Reproduce the material below only from the line with "Task: Click the Max filter input field" to the line with "The image size is (758, 600).", both included, keeping each line exact and dropping the pictures.

------------------------------------------------------------

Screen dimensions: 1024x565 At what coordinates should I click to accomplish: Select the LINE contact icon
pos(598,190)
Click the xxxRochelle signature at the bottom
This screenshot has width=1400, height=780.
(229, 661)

------------------------------------------------------------

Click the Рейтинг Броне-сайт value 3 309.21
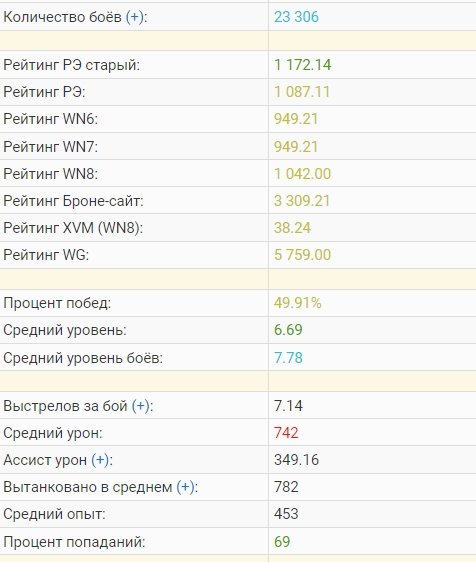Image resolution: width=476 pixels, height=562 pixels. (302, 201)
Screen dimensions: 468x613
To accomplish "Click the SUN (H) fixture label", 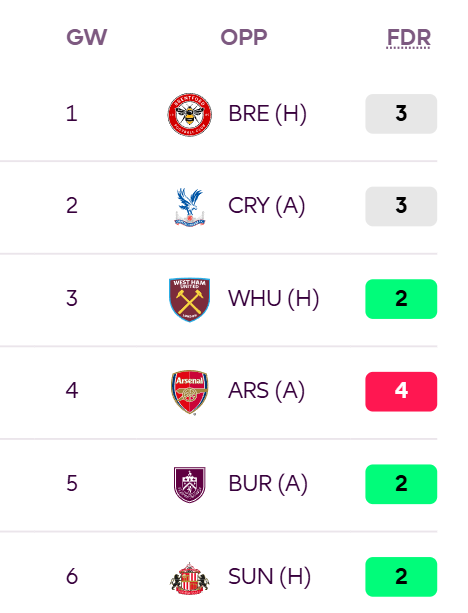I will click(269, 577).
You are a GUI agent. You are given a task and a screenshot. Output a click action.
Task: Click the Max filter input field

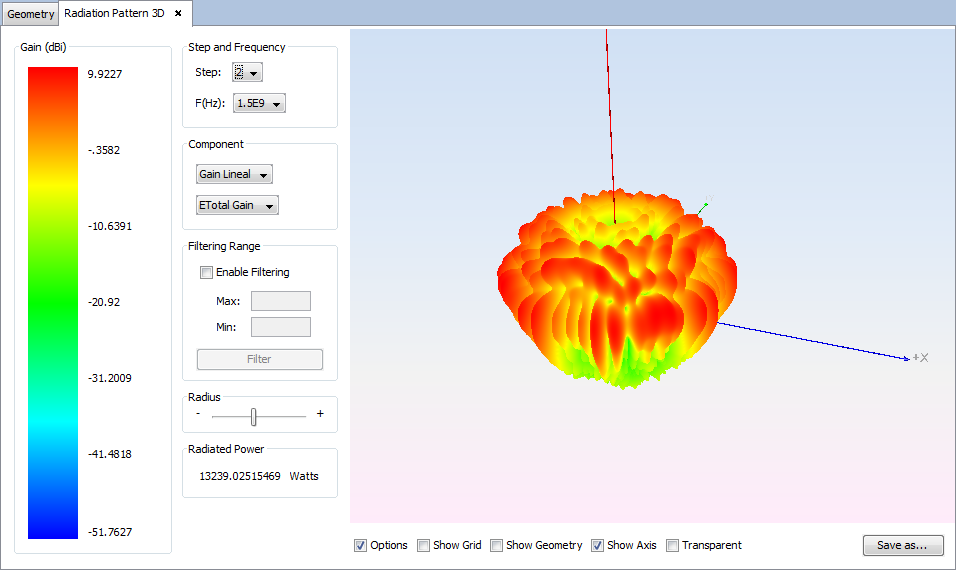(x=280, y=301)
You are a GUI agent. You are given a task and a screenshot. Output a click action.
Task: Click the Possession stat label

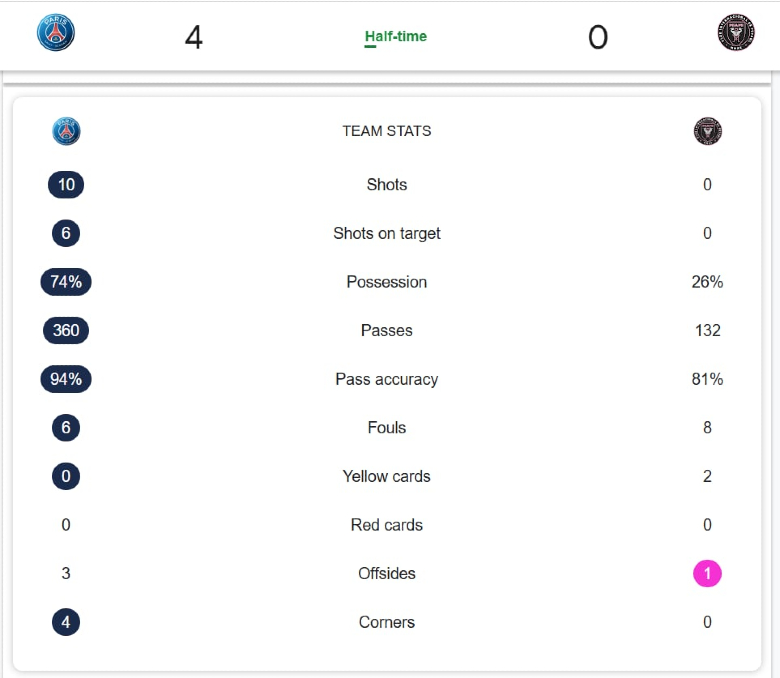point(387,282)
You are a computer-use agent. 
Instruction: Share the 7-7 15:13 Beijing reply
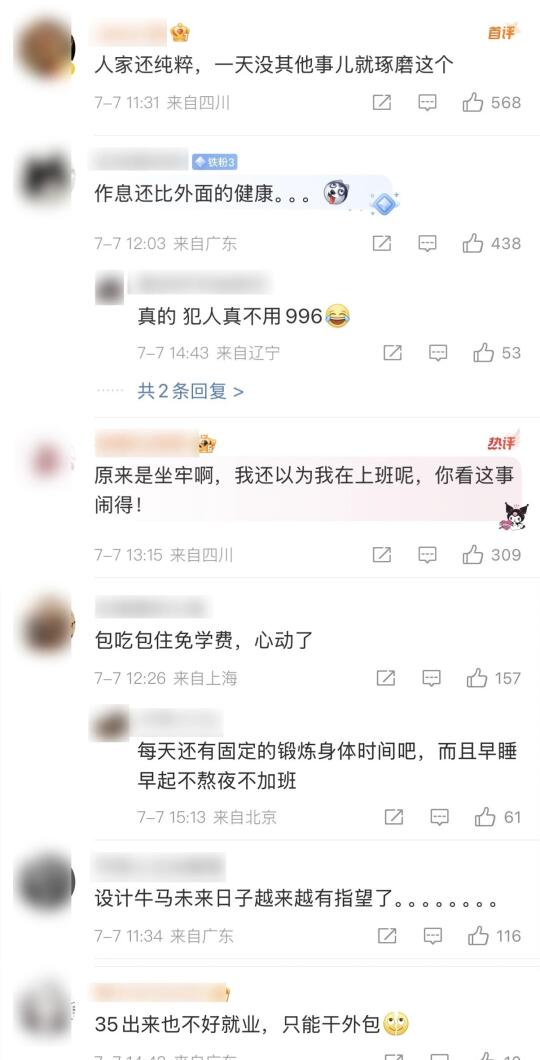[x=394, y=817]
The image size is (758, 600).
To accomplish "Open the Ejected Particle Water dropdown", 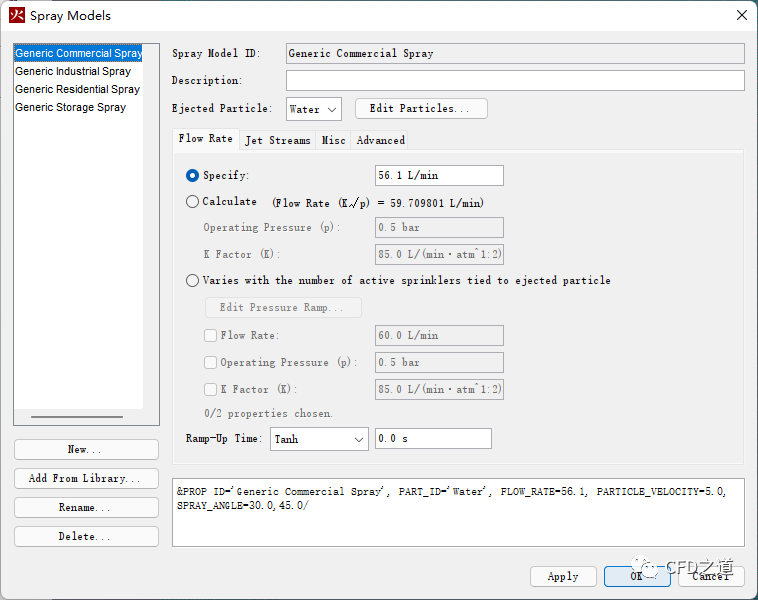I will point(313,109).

------------------------------------------------------------

- [Solution]
Task: Click the Max filter input field

(x=280, y=301)
You are a GUI agent. You are given a task and a screenshot. Output a click action.
Task: Click the Possession stat label

point(387,282)
You are a computer-use agent. 
Instruction: Share the 7-7 15:13 Beijing reply
[x=394, y=817]
The image size is (758, 600).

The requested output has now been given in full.